### TASK TO CARRY OUT
Among the following entries, say how many lines contain the word "will"; the answer is a number and nothing else.

[Stored records]
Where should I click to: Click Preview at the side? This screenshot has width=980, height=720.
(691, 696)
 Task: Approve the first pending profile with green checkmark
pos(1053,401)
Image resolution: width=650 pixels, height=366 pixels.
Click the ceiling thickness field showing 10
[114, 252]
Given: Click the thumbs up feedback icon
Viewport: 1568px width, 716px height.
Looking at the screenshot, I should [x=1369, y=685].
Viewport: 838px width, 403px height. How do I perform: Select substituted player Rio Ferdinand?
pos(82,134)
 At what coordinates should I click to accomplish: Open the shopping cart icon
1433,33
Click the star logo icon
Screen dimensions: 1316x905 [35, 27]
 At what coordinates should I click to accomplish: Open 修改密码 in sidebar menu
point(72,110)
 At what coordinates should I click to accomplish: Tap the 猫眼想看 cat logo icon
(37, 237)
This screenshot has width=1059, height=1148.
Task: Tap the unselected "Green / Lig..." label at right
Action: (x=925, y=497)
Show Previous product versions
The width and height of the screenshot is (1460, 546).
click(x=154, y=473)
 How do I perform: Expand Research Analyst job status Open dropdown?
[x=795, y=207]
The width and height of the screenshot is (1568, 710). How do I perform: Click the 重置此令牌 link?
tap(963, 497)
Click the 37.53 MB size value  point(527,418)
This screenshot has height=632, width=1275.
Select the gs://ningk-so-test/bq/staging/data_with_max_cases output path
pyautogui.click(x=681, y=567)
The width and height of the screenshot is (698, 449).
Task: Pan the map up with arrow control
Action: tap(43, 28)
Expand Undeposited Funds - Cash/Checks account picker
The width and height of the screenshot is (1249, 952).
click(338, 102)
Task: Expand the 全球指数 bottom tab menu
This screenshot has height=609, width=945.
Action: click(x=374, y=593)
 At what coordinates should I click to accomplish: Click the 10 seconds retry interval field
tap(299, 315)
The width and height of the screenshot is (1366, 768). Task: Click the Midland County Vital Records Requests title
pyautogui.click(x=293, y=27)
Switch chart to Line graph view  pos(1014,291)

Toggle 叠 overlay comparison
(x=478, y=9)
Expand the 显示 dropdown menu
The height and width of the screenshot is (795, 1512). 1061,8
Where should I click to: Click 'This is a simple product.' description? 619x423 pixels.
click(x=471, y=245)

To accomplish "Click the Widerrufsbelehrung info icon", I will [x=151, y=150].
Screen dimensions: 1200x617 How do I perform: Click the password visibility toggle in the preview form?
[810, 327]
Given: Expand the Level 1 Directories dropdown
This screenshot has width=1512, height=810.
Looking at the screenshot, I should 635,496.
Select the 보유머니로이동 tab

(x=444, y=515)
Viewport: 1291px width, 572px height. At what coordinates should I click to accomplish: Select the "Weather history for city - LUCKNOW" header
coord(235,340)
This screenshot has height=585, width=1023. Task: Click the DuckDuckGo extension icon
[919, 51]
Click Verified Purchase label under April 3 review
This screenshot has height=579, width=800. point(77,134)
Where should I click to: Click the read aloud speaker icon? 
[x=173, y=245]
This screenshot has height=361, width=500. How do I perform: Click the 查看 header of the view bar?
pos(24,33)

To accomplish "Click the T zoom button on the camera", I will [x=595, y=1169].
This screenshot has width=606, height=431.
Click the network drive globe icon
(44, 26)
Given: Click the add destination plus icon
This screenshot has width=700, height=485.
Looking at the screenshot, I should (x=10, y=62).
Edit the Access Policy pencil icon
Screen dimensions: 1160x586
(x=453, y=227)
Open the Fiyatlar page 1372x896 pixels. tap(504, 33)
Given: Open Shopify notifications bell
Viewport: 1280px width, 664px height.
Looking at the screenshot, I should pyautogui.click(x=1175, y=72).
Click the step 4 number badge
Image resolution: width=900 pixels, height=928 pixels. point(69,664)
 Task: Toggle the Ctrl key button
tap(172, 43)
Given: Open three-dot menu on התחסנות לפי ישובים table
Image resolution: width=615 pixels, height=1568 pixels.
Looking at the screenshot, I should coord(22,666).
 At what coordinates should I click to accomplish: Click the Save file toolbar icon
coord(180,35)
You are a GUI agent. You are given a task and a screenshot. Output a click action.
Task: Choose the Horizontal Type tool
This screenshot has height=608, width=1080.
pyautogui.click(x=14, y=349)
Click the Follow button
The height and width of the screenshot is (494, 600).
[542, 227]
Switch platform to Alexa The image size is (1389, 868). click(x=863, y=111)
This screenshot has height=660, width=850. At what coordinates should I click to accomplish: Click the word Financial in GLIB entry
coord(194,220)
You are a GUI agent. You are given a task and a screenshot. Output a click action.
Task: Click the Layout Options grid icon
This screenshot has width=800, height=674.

### TASK ANSWER
2